De la enemistad al respeto: Simeone y Beckham ponen fin a 28 años de tensión por el Mundial 98
El fútbol da revanchas pero, sobre todo, regala el tiempo necesario para sanar las heridas más profundas del deporte. El Hard Rock Stadium de Miami no solo fue testigo de un dramático partido en el que Argentina sufrió para vencer 3-2 a una heroica Cabo Verde en la prórroga; en las alturas del estadio, en la exclusividad de los palcos VIP, se redactó el epílogo de una de las rivalidades más icónicas de la historia de los Mundiales. Diego Pablo Simeone y David Beckham se fundieron en un abrazo que sepultó, definitivamente, casi tres décadas de distanciamiento.
Rodeados de sus familias, incluyendo a Carla Pereyra y Victoria Beckham, el actual técnico del Atlético de Madrid y el copropietario del Inter Miami demostraron que la madurez borra las viejas cicatrices. "Qué lindo verte. Una verdadera leyenda", escribió el Cholo, en sus redes sociales al compartir la fotografía que dio la vuelta al mundo de inmediato. Mientras abajo, en el césped, la Albiceleste pasaba el susto de su vida ante el conjunto africano, en el palco la atmósfera era de pura complicidad, sellando así una reconciliación histórica.

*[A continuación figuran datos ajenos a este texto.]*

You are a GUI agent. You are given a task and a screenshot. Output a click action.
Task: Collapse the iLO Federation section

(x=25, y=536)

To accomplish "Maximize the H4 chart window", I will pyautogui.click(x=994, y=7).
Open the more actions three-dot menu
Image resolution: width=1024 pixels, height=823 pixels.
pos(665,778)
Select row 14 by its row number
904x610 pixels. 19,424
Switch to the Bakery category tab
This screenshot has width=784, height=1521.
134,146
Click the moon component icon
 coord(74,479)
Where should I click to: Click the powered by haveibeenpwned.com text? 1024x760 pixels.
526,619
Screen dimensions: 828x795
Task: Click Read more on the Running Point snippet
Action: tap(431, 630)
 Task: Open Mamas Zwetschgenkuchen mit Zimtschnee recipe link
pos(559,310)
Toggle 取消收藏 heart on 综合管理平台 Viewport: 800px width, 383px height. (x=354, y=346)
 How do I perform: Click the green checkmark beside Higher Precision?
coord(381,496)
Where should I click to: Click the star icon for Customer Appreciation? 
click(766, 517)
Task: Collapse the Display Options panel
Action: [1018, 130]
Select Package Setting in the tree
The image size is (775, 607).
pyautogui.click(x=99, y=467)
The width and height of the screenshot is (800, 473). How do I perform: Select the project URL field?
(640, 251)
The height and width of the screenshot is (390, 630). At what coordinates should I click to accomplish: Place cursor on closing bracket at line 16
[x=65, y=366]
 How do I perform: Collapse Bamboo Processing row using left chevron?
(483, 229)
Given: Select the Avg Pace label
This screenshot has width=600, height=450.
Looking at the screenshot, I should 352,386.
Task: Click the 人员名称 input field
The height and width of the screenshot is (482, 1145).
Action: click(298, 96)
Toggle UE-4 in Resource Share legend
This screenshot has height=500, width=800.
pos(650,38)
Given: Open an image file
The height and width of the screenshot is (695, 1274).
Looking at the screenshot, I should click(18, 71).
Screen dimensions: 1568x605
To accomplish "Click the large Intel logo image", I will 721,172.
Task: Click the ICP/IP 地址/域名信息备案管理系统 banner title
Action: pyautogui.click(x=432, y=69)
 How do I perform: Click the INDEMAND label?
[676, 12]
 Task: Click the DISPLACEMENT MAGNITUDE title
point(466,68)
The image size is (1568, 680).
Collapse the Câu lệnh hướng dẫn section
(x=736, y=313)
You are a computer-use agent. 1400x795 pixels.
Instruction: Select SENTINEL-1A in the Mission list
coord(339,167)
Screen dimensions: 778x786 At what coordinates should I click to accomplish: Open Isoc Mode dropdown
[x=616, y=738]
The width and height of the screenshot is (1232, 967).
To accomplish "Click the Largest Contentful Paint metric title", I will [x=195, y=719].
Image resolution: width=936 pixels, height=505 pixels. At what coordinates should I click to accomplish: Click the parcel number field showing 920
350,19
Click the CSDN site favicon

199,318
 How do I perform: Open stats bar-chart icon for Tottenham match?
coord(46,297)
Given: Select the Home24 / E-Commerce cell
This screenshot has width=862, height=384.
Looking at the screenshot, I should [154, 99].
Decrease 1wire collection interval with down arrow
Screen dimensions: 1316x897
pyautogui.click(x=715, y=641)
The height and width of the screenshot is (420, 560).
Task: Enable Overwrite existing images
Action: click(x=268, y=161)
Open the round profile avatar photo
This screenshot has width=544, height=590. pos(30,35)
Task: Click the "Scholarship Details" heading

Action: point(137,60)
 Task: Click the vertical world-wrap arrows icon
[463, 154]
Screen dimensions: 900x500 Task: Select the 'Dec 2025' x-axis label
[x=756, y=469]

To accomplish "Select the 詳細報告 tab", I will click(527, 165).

Del infierno de una expulsión al respeto mutuo
Para entender el valor de este reencuentro, hay que viajar en el tiempo hasta los octavos de final del Mundial de Francia 1998. En aquel volcán de Saint-Étienne, con el marcador empatado 2-2, un joven David Beckham cayó en la trampa de un astuto e intenso Simeone.
Tras recibir una falta del mediocampista argentino, el inglés, tendido en el césped, reaccionó de forma impulsiva lanzando una sutil patada que impactó en las piernas del Cholo, una acción que el árbitro castigó de inmediato con una tarjeta roja directa.
Aquella expulsión no solo le costó la eliminación a Inglaterra en la tanda de penaltis, sino que desató un auténtico infierno para Beckham en el Reino Unido, donde fue linchado mediáticamente y abucheado en cada estadio durante meses. Un amargo episodio sobre el cual Simeone admitiría años más tarde que exageró la caída para forzar la tarjeta, mientras que el propio Beckham confesaría, en su serie documental, el profundo trauma psicológico que le causó aquel error de juventud.
Veintiocho años después, bajo el cielo de Miami, el saludo afectuoso entre ambos dejó en claro que la picardía y el dolor de 1998 ya forman parte del pasado del fútbol. Dos viejos rivales, hoy convertidos en leyendas consolidadas, firmaron así la paz definitiva.